People who don’t read novels — a group that may include half of the adult population, if you believe the horror stories — aren’t really put off by all those pages. Five hundred? A thousand? Who cares, and who’s counting? It’s the words that scare these non-readers away, especially the big ones not found in everyday conversation. “I love words, but I don't like strange ones,” Will Rogers once said, summing up this attitude. “You don't understand them, and they don't understand you.”
Of course, the general public might be surprised if they actually read what passes for literary fiction these days. Many graduates of prestigious writing programs have apparently used their time in the ivory tower mastering the nuances of trailer trash slang, text messaging jargon and a style of semantics that makes Larry King look like Demosthenes by comparison. They are, in the parlance of today, just “keeping it real.”

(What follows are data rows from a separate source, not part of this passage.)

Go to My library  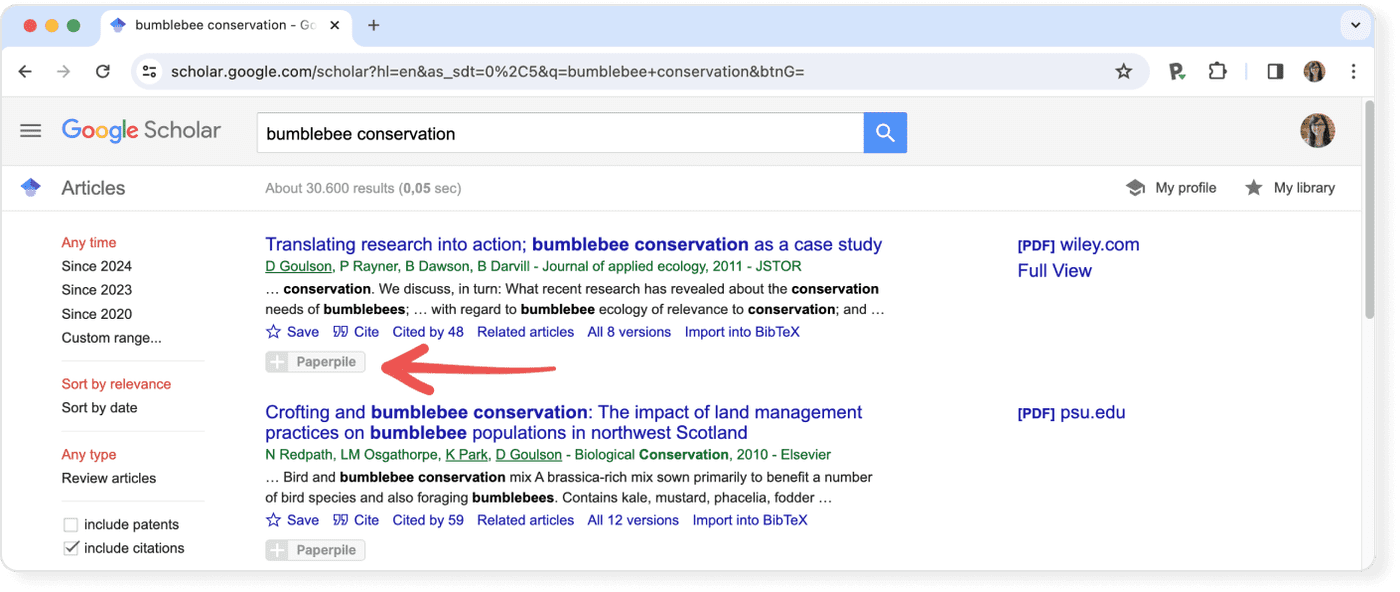(x=1290, y=188)
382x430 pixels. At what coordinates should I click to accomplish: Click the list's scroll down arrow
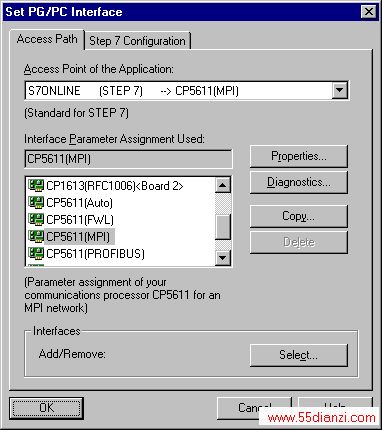[223, 257]
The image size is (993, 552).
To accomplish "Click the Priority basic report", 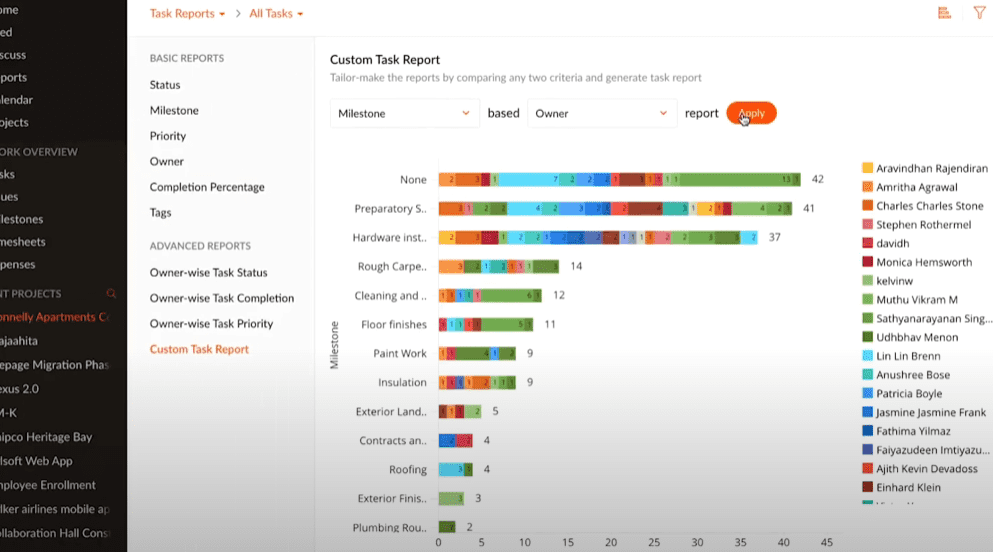I will (x=168, y=136).
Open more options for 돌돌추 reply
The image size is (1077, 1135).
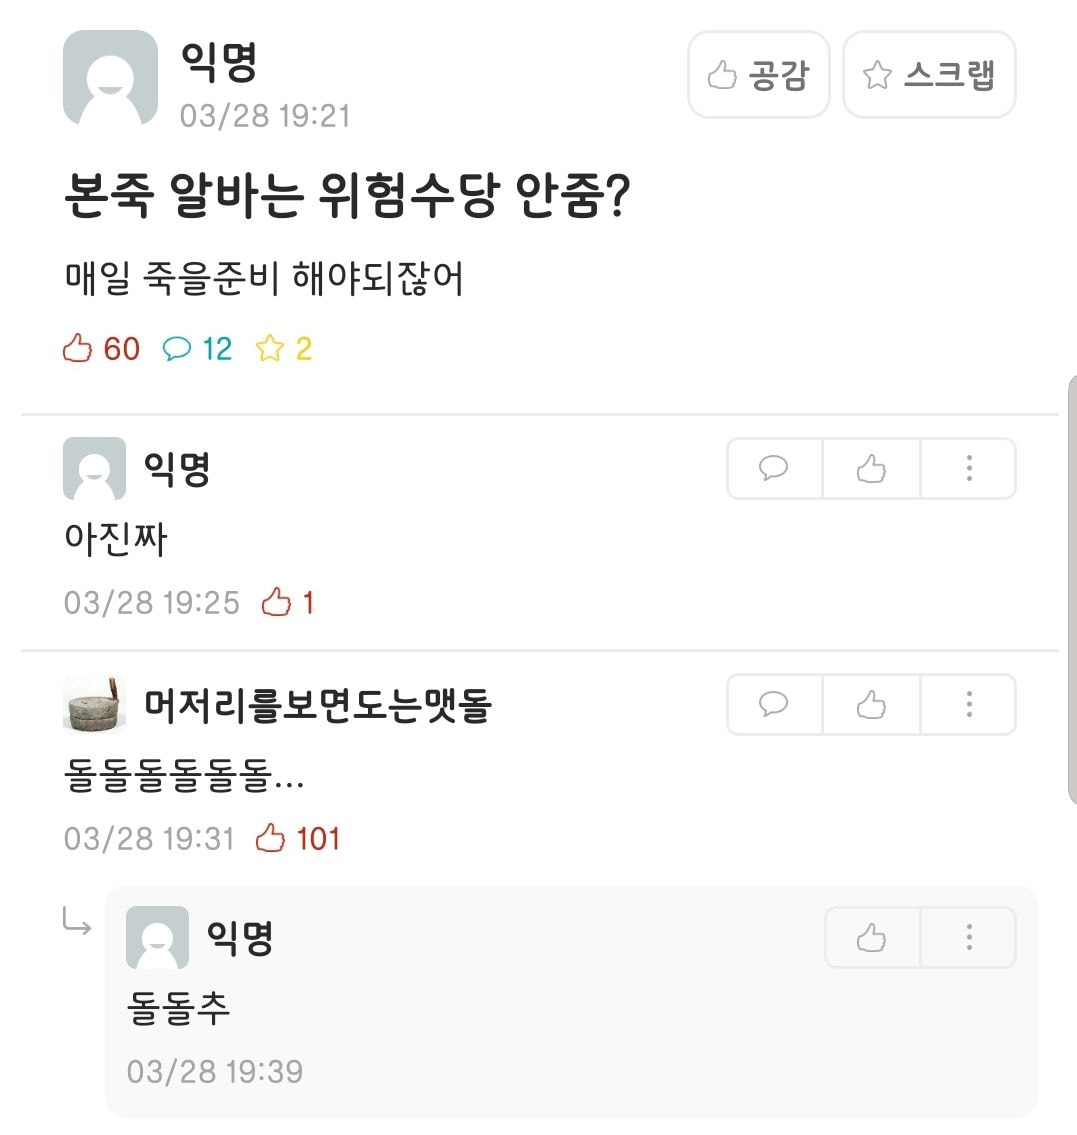[x=968, y=938]

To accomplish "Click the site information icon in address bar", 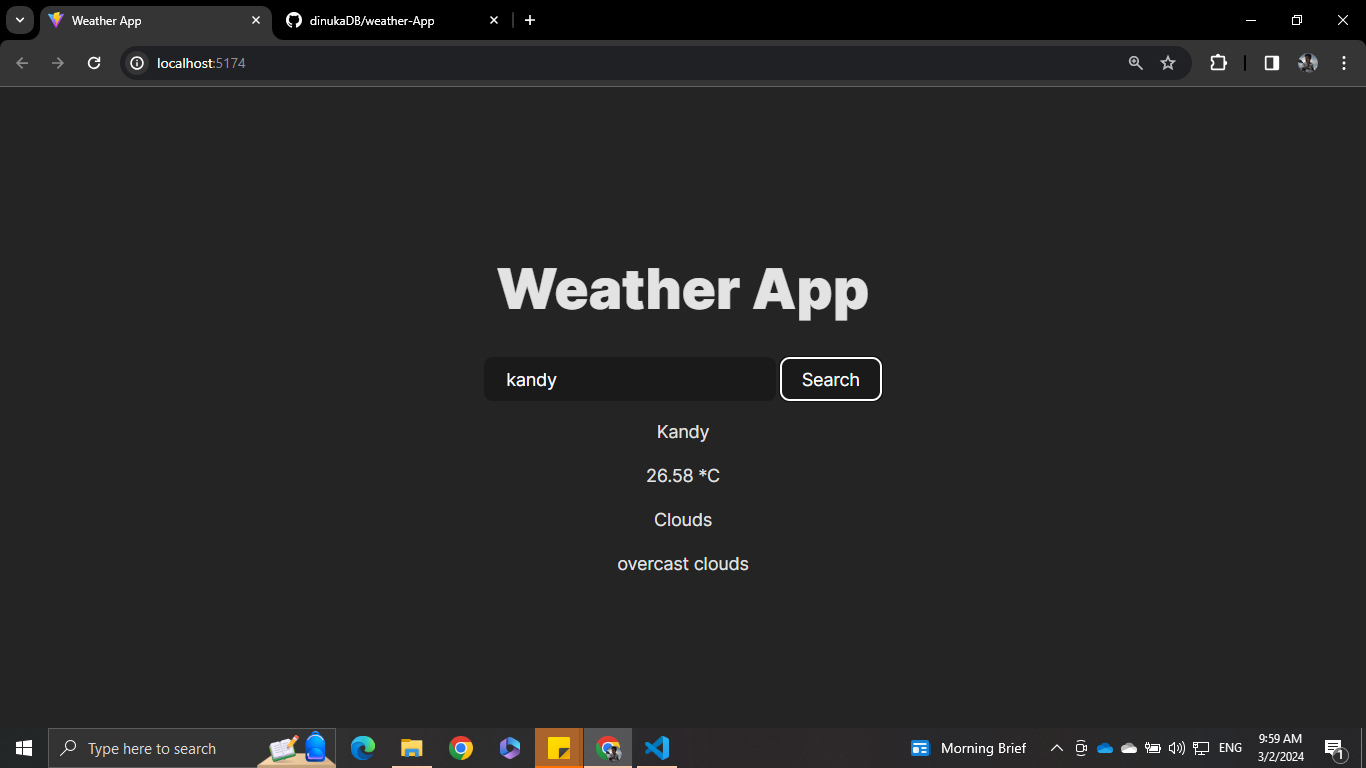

Then there are writers such as John Banville, who represent everything the bookophobes fear. He uses what we used to call “five dollar words” when I was a youngster — although I’m not sure whether they have depreciated to buck or inflated to C note with the passing years — and, in general, shows a fastidious care with his sentences that few of his peers can match. Will Rogers would not approve.
In Banville’s The Sea, winner of the Man Booker Prize in 2005, every page is dotted with words such as assegais, horrent, cinereal, knobkerrie, prelapsarian and mephitic. Where others would mention the quiet, he refers to the “flocculent hush.” Our author — or is it the narrator? — especially likes medical terminology, so the reader confronts references to adipose tissue, erythema, climacteric, strangury, eructations and the like. Clauses such as “the declivities of my shoulders on either side of the clavicle notch” or “the taut concave integument below his breast-bone” are par for the course. And a garden description won’t deign to mention a shrub, but will call attention to “Lupinus, a genus of the Papilionaceae.”
If Banville can’t find a term sufficiently esoteric, he invents one. When I looked up “avrilaceous” on the web, I was surprised to learn that the only author to use this term is John Banville. I guess that is what happens when you exhaust all the existing five-syllable words in the dictionary... you get to create some new ones.
The Sea reminds me of that other exacting wordsmith of the literary realm, Vladimir Nabokov, who wrote his first nine novels in Russian, but when he switched to English, proved he knew it better than the native speakers. Also like Nabokov, Banville is skilled at capturing that fussy, almost neurotic inward tilt to the psyche that imparts to a narrator a certain solipsistic élan. Max Morden, the petulant widower who guides us through The Sea fits the bill with precision. “The tea bag is a vile invention,” he announces in a typical aside, “suggestive to my perhaps overly squeamish eye of something a careless person might leave behind unflushed in the lavatory.” You get the idea.